Wachtende rijtuigen op de Victoria Embankment in Londen c. 1890 - 1908
Dimensions height 151 mm, width 202 mm
Curator: This etching, entitled "Wachtende rijtuigen op de Victoria Embankment in Londen," or "Waiting Carriages on the Victoria Embankment in London," by Willem Witsen, dates from around 1890 to 1908. Editor: It's quite atmospheric. The tonality leans towards a rather melancholy key. The washes of grey produce this interesting flattening of pictorial space. Curator: The print medium lends itself well to such subtle gradations of tone. What draws my attention is the way Witsen uses line, the incisive strokes that define the carriages and figures creating a complex interplay of light and shadow, form and absence. Editor: True, and note how that starkness underscores the conditions for laborers— drivers exposed to the elements, reliant on unpredictable fares in an unforgiving climate. It makes you think about the labor involved; etching being physically and chemically intense, its direct relationship to that work, reflecting the rhythms of industrialized city life.
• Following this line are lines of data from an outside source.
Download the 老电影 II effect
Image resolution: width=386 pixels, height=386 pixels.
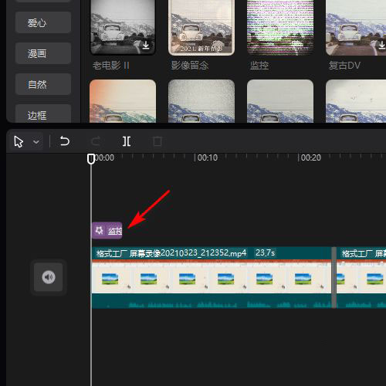coord(146,45)
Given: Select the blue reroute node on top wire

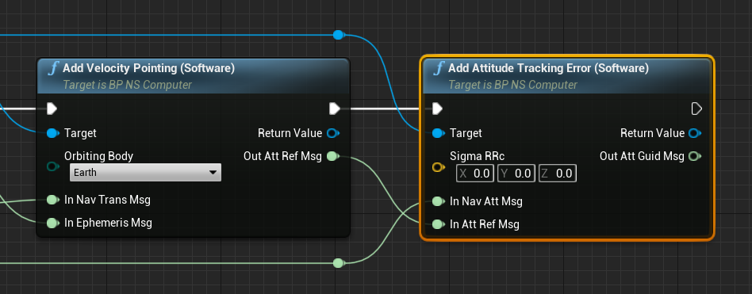Looking at the screenshot, I should tap(338, 35).
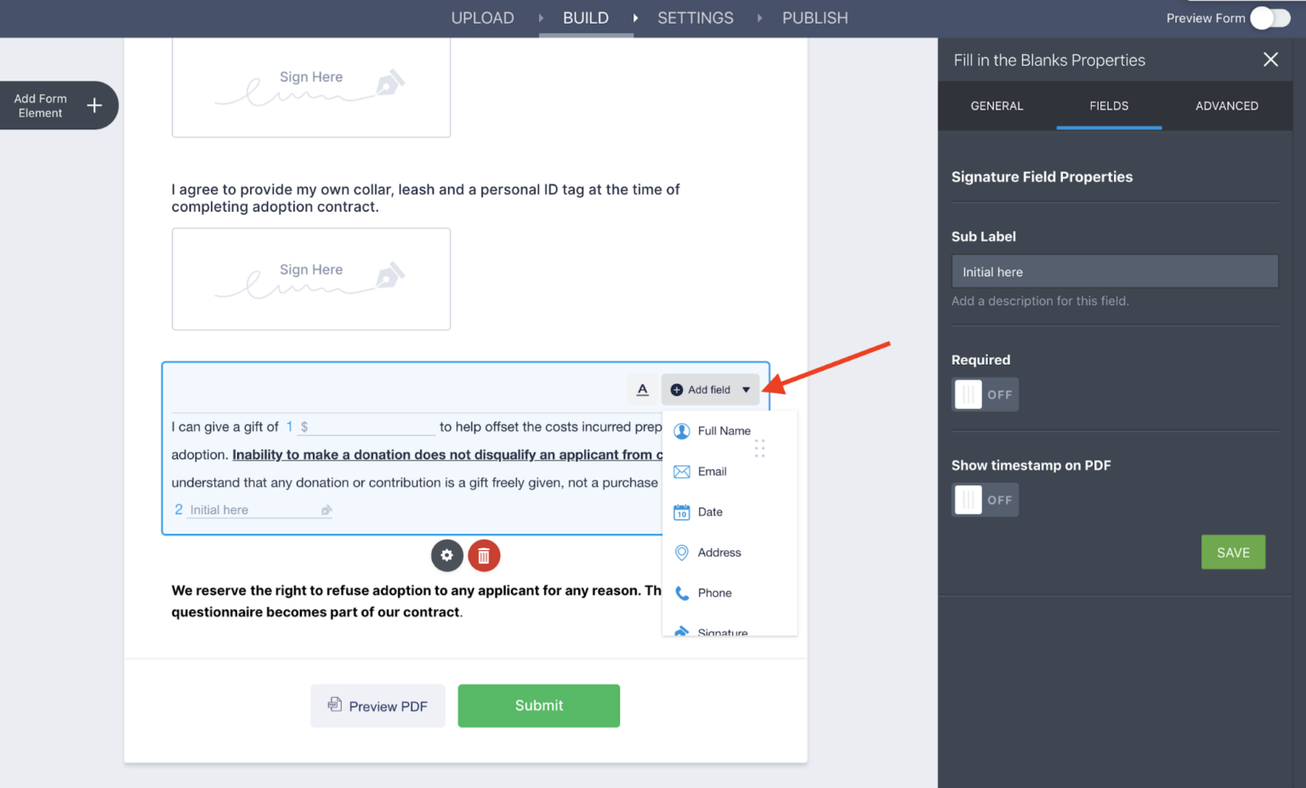Select Full Name from the field list
This screenshot has height=788, width=1306.
(724, 431)
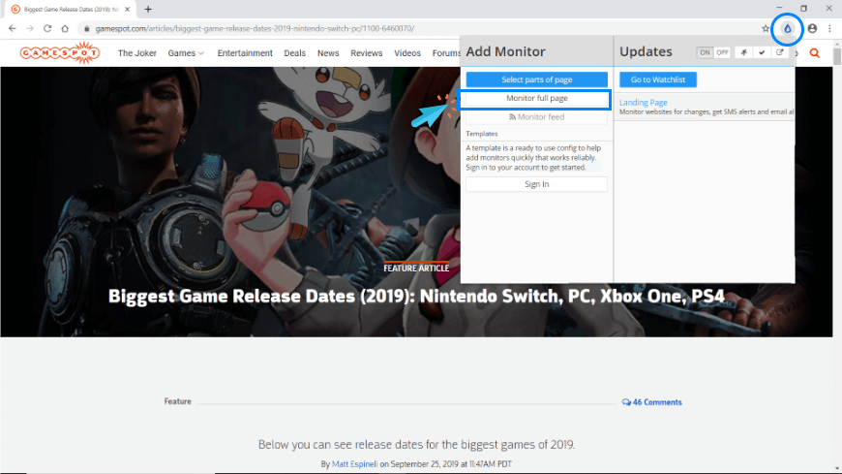
Task: Open the pop-out icon in Updates panel
Action: (x=780, y=52)
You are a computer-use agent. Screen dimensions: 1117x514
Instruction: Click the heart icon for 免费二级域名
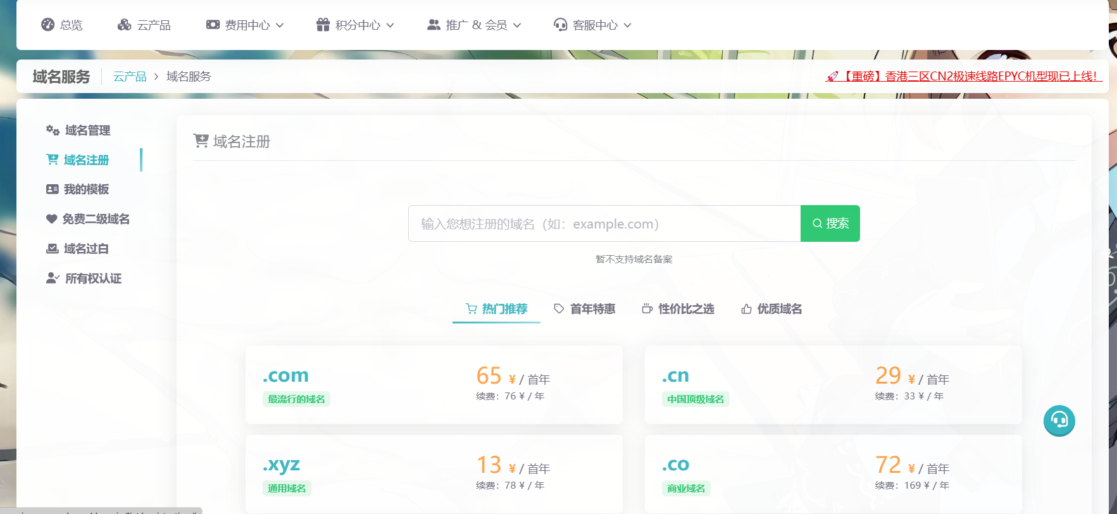(52, 219)
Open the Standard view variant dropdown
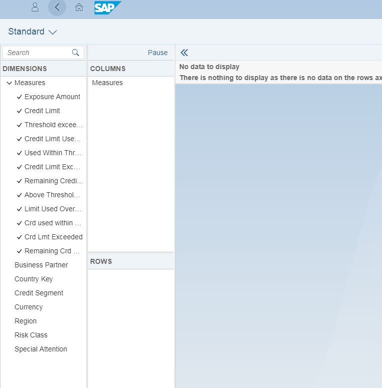The width and height of the screenshot is (382, 388). 33,32
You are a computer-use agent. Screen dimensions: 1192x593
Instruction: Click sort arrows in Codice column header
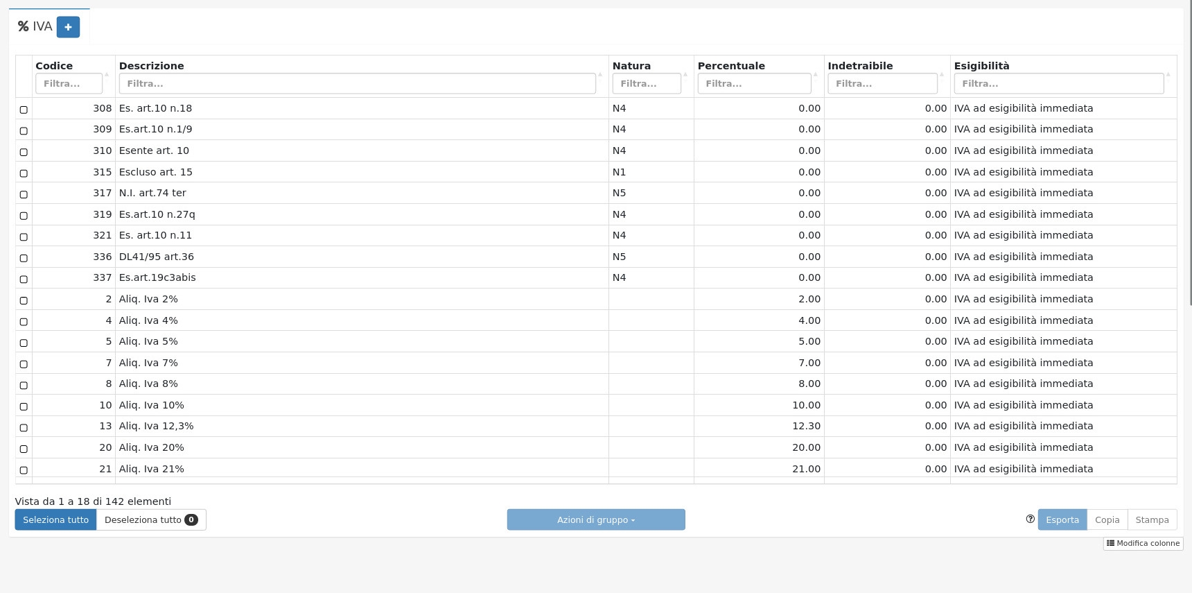click(107, 74)
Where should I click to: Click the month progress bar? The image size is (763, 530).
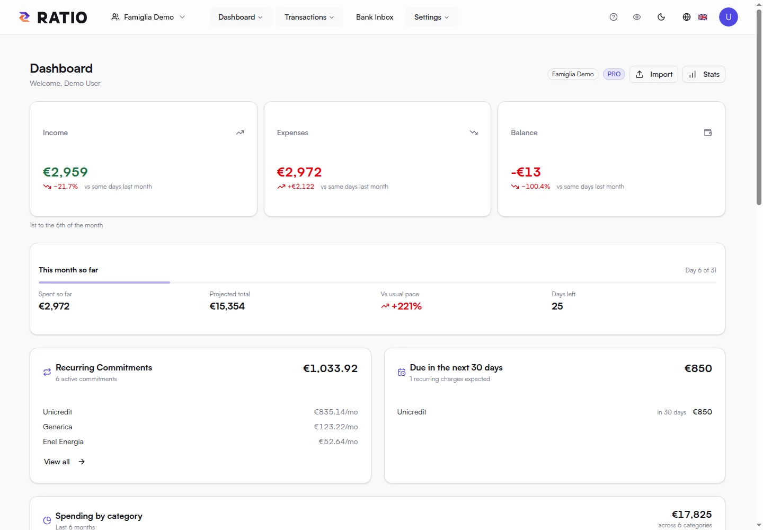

Curator: You speak of rhythms, yes, consider how the trees on either side frame the vista, a clever formal device that pulls the eye back into the composition, and how that rhythm works contrapuntally with the tonal range, with all those greys working together to give the eye a space to find definition. The visual components all contribute to the piece's overall structural harmony. Editor: Well, it's a bleak beauty, rendered visible through laborious craft processes – a scene rooted in materiality, of weather, of transport, and of the print-making process itself. One can almost feel the rain. Curator: Indeed. And the genius of Witsen lies in distilling those ephemeral sensations into such a compelling visual schema. It makes one wonder about the broader visual landscape he constructs within this particular medium, doesn't it? Editor: Absolutely.